NRMCA, mixer manufacturers caution feds on prospective truck underride guard rule

National Ready Mixed Concrete Association and its Truck Mixer Manufacturers Bureau (TMMB) affiliate question cost and weight factors attending a prospective National Highway Traffic Safety Administration (NHTSA) requirement that heavy-duty trucks bear stronger rear underride guards than presently compliant models. Preliminary estimates indicate the newer guards would add $307–$453 and 169–210 lb. to vehicle cost and weight, and represent $925 to $1,505 in life cycle fuel consumption.

 

“Adding more weight to mixer trucks for compliance with each and every new regulation results in the industry being forced to reduce payload,” notes NRMCA Senior Vice President of Compliance and Regulatory Affairs Kevin Walgenbach in comments to the U.S. Department of Transportation. “The industry is then forced to use more trucks, making more trips to deliver the same amount of ready mixed concrete. More trips means increased emissions, increased fuel consumption, more trucks sitting in traffic, and longer hours for industry drivers.”

NRMCA and TMMB jointly weighed in on “Rear Impact Protection, Lamps, Reflective Devices, and Associated Equipment, Single Unit Trucks,” an advanced notice of proposed rulemaking NHTSA published in July and opened to public comment through late September. The underride guard requirements in “Rear Impact Protection” would approximate those of the Canadian Motor Vehicle Safety Standard (CMVSS)—more robust than the Federal Motor Vehicle Safety Standard-compliant models presently specified for U.S. heavy-duty trucks.



A London mixer Oshkosh Corp. exhibited at 2015 World of Concrete bears a Canadian Motor Vehicle Safety Standard-compliant underride guard, whose robust characteristics have caught the eye of U.S. regulators.
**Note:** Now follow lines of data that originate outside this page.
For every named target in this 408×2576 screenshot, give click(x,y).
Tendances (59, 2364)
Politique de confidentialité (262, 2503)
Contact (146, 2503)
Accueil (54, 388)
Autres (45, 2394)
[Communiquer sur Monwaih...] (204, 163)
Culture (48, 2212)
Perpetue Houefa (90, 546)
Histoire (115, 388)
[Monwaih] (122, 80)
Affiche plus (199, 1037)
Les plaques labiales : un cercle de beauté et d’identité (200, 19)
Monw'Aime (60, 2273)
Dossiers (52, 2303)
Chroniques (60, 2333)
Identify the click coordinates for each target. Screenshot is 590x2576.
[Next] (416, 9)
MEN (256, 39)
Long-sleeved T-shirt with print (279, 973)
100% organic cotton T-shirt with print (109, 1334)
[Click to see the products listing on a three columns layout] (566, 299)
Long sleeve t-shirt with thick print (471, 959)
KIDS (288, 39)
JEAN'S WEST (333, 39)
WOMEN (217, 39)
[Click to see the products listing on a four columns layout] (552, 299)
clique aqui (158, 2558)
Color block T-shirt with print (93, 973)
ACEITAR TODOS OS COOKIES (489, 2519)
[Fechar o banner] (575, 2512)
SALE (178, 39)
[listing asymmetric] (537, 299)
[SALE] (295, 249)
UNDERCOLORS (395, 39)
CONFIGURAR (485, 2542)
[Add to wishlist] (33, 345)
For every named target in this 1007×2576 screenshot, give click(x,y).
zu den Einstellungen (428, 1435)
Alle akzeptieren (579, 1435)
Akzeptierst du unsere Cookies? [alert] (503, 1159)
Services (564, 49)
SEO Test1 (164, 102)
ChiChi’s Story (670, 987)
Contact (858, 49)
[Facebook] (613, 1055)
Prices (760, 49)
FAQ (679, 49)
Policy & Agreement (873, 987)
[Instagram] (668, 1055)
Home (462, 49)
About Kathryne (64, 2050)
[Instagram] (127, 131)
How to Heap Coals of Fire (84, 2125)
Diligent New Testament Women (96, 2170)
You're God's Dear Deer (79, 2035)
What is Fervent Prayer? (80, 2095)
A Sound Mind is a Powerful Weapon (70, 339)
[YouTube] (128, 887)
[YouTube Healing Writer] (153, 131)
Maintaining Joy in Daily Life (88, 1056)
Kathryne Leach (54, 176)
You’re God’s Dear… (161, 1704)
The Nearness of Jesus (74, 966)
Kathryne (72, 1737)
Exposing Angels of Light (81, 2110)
“NRMCA and TMMB anticipate structural changes and upgrades in order to accommodate a heavier, larger rear underride guard to cost hundreds more per [Single Unit Truck] SUT,” Walgenbach comments. “These estimated costs bring a potential increase per truck to potentially thousands above current prices [and do] not take into account estimated added lifetime fuel cost.

“When combined with the estimated increase in weight from structural changes and upgrades in order to accommodate a heavier, larger rear underride guard of roughly hundreds of extra pounds per SUT, the total added weight is potentially pushing 1,000 pounds … reducing the potential payload size of a truck mixer by an equal amount. This reduction in payload capacity would have a direct correlation to diminished productivity and increased fuel consumption.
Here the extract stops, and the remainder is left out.